Adriane Howell for The Stella Shortlist

Adriane Howell for The Stella Shortlist

Adriane Howell is a Melbourne-based writer and arts worker. In 2013, she graduated from the University of Melbourne with a Master of Creative Writing, Publishing and Editing. She is co-founder of the literary journal GargouilleHydra (2022) is her debut novel.

Adriane Howell_The Stella

Transcript

ASTRID: Welcome to The Garret. Adriane, I am so thrilled to have you here.

ADRIANE: Thank you for having me, Astrid.

ASTRID: Now, I don't really know how to introduce your debut novel, Hydra. There were five judges for the Stella Prize that decided the Stella Prize shortlist, and not one of us foresaw the climax or the ending of Hydra. And after reading more than 200 books, that is an incredibly rare feat. Can you introduce us to this quite honestly strange work?

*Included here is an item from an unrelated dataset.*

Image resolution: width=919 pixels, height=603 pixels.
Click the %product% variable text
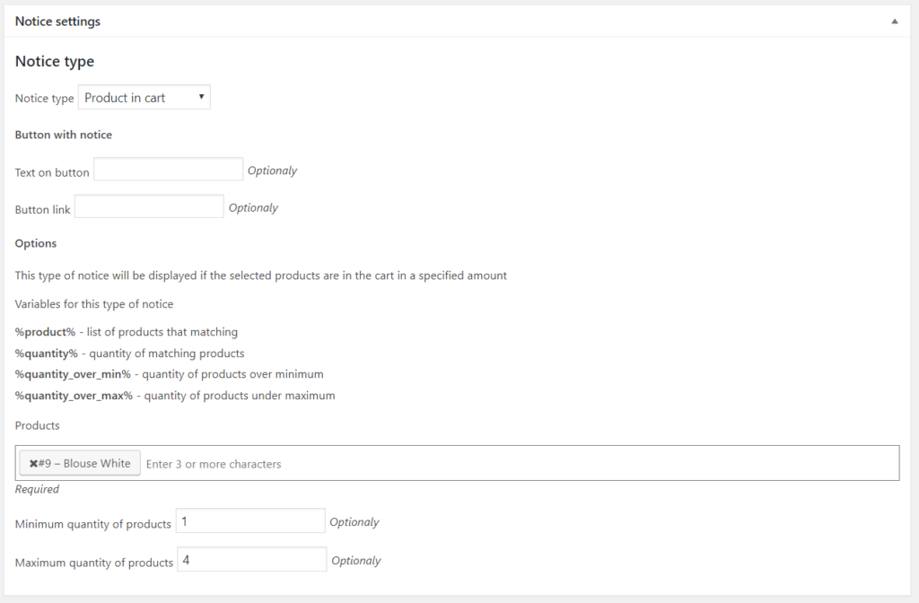coord(45,332)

ADRIANE: Yeah. And do you know what? I've had such trouble explaining it and putting it into an elevator pitch. What I can say is that it's about Anja, a 30-year-old antiquarian who works at a antique auction house where she specialises in mid-century furniture, but then her life begins to unravel and she finds herself on an isolated beachfront property that may or may not have some sort of presence there.

ASTRID: I mean, Anja is firstly a 30-ish antiquarian. It is quite the thing to imagine anyway, Adriane.

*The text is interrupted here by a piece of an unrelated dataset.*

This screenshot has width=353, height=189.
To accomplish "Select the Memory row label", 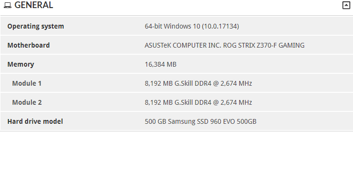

ADRIANE: Yeah. Look, I guess I grew up with parents as collectors, and I think that's just where I found my love for antiques. I've always found them incredibly mysterious and I've always wondered at their history. And I think when I'm asked about it, I often remember there is an antique store in Armidale called Graham Geddes. I remember going there as a kid, and it's just like a labyrinth. It's a warehouse. It's huge, and there's just so many different rooms filled with antiques of all different periods, and it's just absolutely magic. I think that's probably where I fell in love with antiques.

ASTRID: Now, that makes sense. You mentioned a presence. You've obviously mentioned your protagonist, Anja, and we haven't mentioned it yet, but there are quite a few other women in the novel, and you kind of interrogate female relationships and friendships. I'd like to go through all three, but let's start with Anja, who is difficult to understand. She is not likeable, but she is so fascinating, I don't know, beautifully defiant, and she is lonely, and she is a little unhinged. She is just quite the character. Where did you find her? And I guess more specifically as the writer, as the creator behind this, it feels like you've resisted all of the usual tropes or character arcs placed on a female protagonist.

ADRIANE: I think early on I was reading Eileen by Ottessa Moshfegh, and I just absolutely loved the titular character of Eileen. She was problematic and she was dirty and she was in some ways aggressive, but still, you really felt for her. I had no interest in writing a character who you wanted as your best friend or who you necessarily wanted to be. I wanted someone a bit more problematic, and I really loved writing the unreliable narrator. Yeah. I like to have the reader questioning the story that they're being told.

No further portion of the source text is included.